Tra socialismo ed eugenetica
Da
decenni in Svezia è presente un dibattito ideologico assai acceso.
Pur essendo un paese efficiente e solidale capace di produrre
ricchezza e ridurre le disuguaglianze, questo paese in realtà
presenta un quadro assai complesso. Infatti negli ultimi 30 anni gli
svedesi hanno in parte abbandonato i dogmi dello statalismo di un
tempo, avviando un processo di liberalizzazione. Lo statalismo
svedese si concentra sui servizi alla persona. Essa ha costruito il
proprio sistema di welfare delineando un’esistenza programmata
dalla culla alla tomba, riducendo quindi gli spazi responsabilità
del singolo individuo. Questo dato però presenta dei risultati
piuttosto inquietanti, perché la Svezia ha sviluppato dei programmi
eugenetici che si avvicinano alle politiche naziste. Nei 40 anni che
vanno dal 1934 al 1975 la socialdemocrazia svedese ha promosso delle
leggi sulla sterilizzazione, l’aborto e la castrazione. Basti
ricordare che in un paese scarsamente abitato come la Svezia in quel
periodo furono praticati 63 mila interventi di sterilizzazione contro
i 300 mila della Germania nazista. In quei 40 anni infatti il paese
era tutto preso dal sogno genocratico di una popolazione perfetta per
migliorare la razza svedese. Questo faceva parte di una visione
collettivista che affidava allo stato l’incarico di prendersi cura
della società nel suo insieme. Ci si domanda se esiste un legame
profondo tra la socialdemocrazia assistenziale (ad esempio sussidi
per l’alimentazione o l’abbigliamento per bambini) e le politiche
eugenetiche. Questo legame si colloca su vari livelli: in primo luogo
il sistema politico socialdemocratico implica la dissoluzione dei
diritti individuali e l’eugenetica può imporsi solo se il corpo
sociale è privo di ogni capacità di resistenza; in secondo luogo la
socialdemocrazia implica un indebolimento della famiglia. Se gli
individui deboli vengono lasciati soli, facilmente finiscono per
subire abusi e violenza da parte dei titolari della forza pubblica.

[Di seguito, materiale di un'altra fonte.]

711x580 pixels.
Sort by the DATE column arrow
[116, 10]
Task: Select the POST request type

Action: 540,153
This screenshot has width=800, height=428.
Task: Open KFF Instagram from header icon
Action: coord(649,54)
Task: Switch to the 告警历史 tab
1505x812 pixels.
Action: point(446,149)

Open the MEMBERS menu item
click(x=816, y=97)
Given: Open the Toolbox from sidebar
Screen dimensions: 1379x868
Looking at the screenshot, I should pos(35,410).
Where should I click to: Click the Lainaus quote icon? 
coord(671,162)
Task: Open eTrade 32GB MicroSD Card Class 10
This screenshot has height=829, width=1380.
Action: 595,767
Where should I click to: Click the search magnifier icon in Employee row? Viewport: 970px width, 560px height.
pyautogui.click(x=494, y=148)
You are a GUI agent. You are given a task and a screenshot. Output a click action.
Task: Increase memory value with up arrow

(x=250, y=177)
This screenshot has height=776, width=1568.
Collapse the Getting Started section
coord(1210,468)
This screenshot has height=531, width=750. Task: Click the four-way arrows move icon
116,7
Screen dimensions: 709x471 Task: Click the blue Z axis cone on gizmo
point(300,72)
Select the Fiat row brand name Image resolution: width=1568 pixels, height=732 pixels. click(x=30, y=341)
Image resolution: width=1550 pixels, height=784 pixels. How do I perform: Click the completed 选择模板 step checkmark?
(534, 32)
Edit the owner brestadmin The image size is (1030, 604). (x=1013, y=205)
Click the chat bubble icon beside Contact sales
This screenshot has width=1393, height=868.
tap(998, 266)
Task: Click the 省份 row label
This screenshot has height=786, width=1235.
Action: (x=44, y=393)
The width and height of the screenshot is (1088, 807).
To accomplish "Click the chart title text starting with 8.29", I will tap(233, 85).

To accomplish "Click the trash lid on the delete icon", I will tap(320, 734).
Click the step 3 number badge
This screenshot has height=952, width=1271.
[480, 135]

In terzo luogo l’ideologia socialdemocratica definisce l’uomo a
partire da quei bisogni che lo stato si attribuisce il compito di
soddisfare. Ogni uomo deve avere una certa salute, una data
istruzione un certo reddito e un suo ruolo, se manca tutto questo, la
vita non è più dignitosa e non merita di essere vissuta. Quando lo
stato non è in grado di assicurare gli standard minimi di qualità
della vita, tanto vale allora inibire la nascita di tali soggetti.
Come rileva lo studioso italiano Luca Dotti nella Svezia degli anni
40 i ritardati ineducabili erano considerati un peso e dal momento in
cui non potevano essere produttivi non venivano nè curati né istruiti.